In my experience, Innovation initiatives often fail due to ambiguous goals and inconsistent support across the Company. In this article I try to list the “needed ingredients” to break silos and have the entire organization focused to innovate.

My Top 3 list is the following:

  1. The sponsorship by the CEO boosts executive support and consensus for the innovation effort.
  2. A centralized innovation portfolio management can be used to solve alignment and mobilization problems, by defining the purpose, scope and measures of success of the innovation effort.
  3. A “Head of Innovation” must be end to end responsible for the creation of the Innovation Plan and ensure that relevant stakeholders respect it. Without clear end-to-end responsibility, innovation initiatives are at risk of being considered flawed, since the criteria for success and monitoring of the process do not exist.

Additional needed “ingredients”, in my opinion, may be grouped in 5 categories:

  1. Strategic Alignment:
  1. The already mentioned sponsorship by the CEO plus an adequate level of investments.
  2. “Venture Capital” mentality and approach by the management.
  3. Aligned and shared business innovation goals, that implies the need of explicit Management buy-in with their participation to Steering Committees.

• **INFORMATION SHOWN**
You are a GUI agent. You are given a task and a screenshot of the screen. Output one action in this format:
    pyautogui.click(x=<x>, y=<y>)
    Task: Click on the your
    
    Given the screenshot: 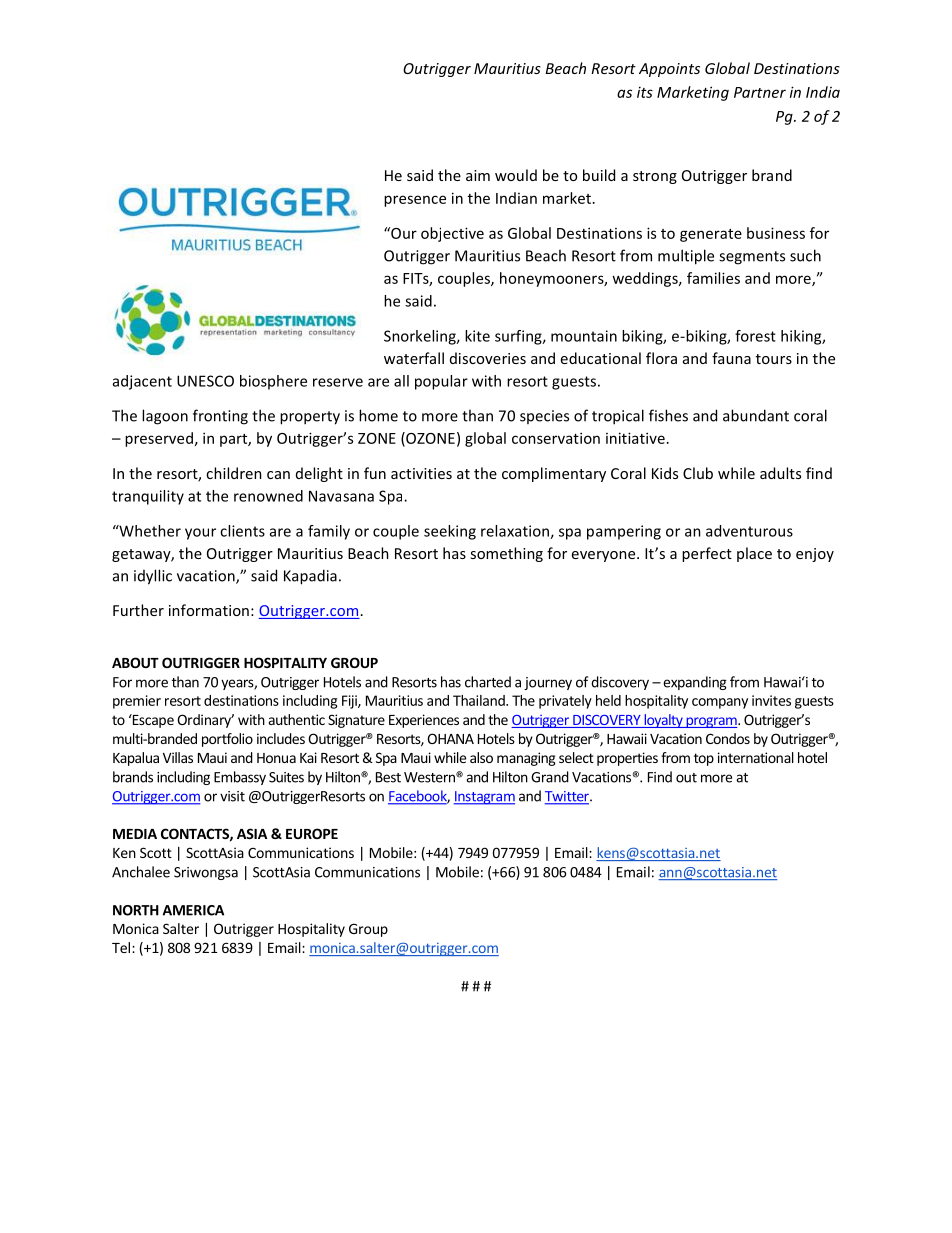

• **EXERCISE BRIEF**
Reproduce the passage of the innovation article starting at "2. A centralized" and ending at "of the innovation effort.". None of the data is needed for this.

• **TASK OUTPUT**
2. A centralized innovation portfolio management can be used to solve alignment and mobilization problems, by defining the purpose, scope and measures of success of the innovation effort.